I’m not a scientist, but I can imagine how this sort of model could apply to other areas of scientific research as well — chemistry, materials research, etc.

How far could this model be pushed? I opened this essay talking about car repair, which has risen in cost far faster than the actual production of cars. I’ve been in car accidents where the damage was relatively minor, but that nevertheless cost a large fraction of the entire value of the car to repair, due to the un-optimized, un-automated, labor-intensive repair process. Could we have some sort of large, centralized car repair facility, spreading the cost of its automated equipment (heavy industrial robot arms, lifts, welding robots, perhaps even metal fabrication equipment) across a huge number of repaired cars?
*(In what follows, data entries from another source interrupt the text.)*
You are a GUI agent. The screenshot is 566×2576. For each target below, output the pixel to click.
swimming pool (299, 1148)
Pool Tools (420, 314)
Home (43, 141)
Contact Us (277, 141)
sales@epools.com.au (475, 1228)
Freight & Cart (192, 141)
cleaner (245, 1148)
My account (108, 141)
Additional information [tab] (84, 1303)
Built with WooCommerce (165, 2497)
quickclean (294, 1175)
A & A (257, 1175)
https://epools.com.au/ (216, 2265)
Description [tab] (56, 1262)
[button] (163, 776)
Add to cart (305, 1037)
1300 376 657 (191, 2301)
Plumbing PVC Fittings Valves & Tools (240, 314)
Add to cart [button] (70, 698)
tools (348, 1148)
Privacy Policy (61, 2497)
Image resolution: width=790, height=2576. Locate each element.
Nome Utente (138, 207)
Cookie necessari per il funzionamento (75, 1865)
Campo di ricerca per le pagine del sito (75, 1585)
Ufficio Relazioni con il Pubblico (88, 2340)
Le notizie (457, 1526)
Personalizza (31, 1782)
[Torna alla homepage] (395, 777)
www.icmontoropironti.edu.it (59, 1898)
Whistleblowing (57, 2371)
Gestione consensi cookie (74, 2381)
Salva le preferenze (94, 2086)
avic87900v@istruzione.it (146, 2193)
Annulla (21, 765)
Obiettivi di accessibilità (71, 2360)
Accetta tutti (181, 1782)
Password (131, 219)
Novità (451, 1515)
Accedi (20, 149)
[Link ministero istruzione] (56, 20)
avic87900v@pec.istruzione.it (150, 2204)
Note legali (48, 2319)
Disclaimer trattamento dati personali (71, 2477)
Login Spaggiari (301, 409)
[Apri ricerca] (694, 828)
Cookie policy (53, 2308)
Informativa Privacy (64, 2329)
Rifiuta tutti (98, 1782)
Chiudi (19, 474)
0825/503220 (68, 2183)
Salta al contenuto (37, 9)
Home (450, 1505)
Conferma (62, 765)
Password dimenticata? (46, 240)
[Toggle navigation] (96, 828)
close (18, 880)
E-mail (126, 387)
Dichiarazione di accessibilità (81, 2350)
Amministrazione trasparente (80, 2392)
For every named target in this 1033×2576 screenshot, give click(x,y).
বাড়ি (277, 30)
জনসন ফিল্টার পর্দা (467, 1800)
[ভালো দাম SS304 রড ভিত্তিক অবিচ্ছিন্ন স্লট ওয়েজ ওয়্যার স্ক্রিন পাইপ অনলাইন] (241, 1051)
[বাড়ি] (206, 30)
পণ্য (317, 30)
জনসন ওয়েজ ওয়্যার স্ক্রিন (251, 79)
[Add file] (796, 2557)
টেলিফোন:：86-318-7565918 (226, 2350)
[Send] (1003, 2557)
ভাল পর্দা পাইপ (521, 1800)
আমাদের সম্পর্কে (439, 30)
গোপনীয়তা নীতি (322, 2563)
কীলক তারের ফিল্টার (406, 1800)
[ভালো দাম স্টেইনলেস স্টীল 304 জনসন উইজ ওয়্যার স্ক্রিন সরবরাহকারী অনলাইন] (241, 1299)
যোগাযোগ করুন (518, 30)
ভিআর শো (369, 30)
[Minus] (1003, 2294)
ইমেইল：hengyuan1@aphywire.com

It’s not obvious to me whether this would work for car repair. Whether “AWS for everything” will work in a given industry will depend on the specifics of that industry, the costs and capabilities of the equipment available, and what scaling effects look like. If equipment is relatively inexpensive, and there aren’t substantial economies of scale at work, I wouldn’t expect this sort of production arrangement to necessarily make sense. A few years ago people were very enthusiastic about this sort of model for cooking, with “ghost kitchens:” commercial kitchens without any sort of dine-in option, preparing food for delivery-only restaurants. Some of the supposed advantage of ghost kitchens was that they required much smaller amounts of space that could be located outside of expensive, high-traffic areas (since you didn’t need any sort of dine-in option). But ghost kitchens were also expected to have economies of scale. Multiple different “restaurants” could be served from the same facility, possibly taking advantage of batch ingredient prep or high-capacity equipment. But while ghost kitchens are still around, they don’t seem to have been the enormous success they were originally predicted to be. (Possibly this will change if food prep automation gets much better, but that’d be somewhat surprising to me.)

So for many industries the “AWS for everything” model won’t work. But I nevertheless think there’s a good chance that certain kinds of production — manufacturing, certain sorts of scientific research, other capital-intensive services — will be organized this way in the future.

Thanks to Austin Vernon for reading a draft of this. All errors are my own.